W pierwszą połowę nasi reprezentanci weszli źle. Niemcy dużo lepiej rozgrywali piłkę, decydowali się na o wiele odważniejsze i ciekawsze manewry w ofensywie. Polacy byli ospali i nie mogli poradzić sobie z silnym niemieckim obrotowym Patrickiem Wienckiem. Jedynie Mariusz Jurkiewicz próbował w pojedynkę forsować obronę Niemców, niczym Robert Lewandowski w meczach piłkarskiej reprezentacji. Sam jednak nie był w stanie nic zdziałać, czego efektem była porażka Polaków w 1. połowie - 9:12.
Przeczytaj koniecznie: Tak relacjonowaliśmy mecz Polska - Niemcy
Na drugą część gry nasi reprezentanci wyszli całkowicie odmienieni. Narzucili swój styl gry i błyskawicznie odrobili straty. Po raz pierwszy na prowadzenie wyszli w 40. minucie (16:15).

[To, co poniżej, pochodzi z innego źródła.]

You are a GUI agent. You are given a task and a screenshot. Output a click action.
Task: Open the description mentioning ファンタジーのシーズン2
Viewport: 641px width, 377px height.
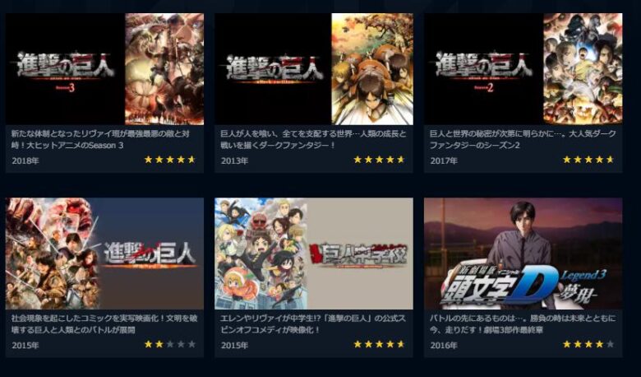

Przez niemal cały dalszy ciąg meczu prowadzili jedną, dwoma bramkami. Niestety w samej końcówce Niemcy doprowadzili do remisu 24:24, przez co końcówka była dla Polaków niezwykle stresująca i emocjonująca. Na 13 sekund przed końcem meczu był ciągle remis, ale Polacy mieli piłkę. Na sześć sekund przed końcem gola strzelił Mariusz Jurkiewicz! Trybuny oszalały, a Niemcy wzięli czas. Rzucili się do ataku, jednak nie byli w stanie pokonać Szmala i Polska wygrała 25:24!
Warto podkreślić fantastyczny doping, jaki kibice w Ergo Arenie zgotowali naszym zawodnikom. "Polska, Polska" niosło się w hali przez całe spotkanie, to z pewnością dodawało podopiecznym Michaela Bieglera skrzydeł.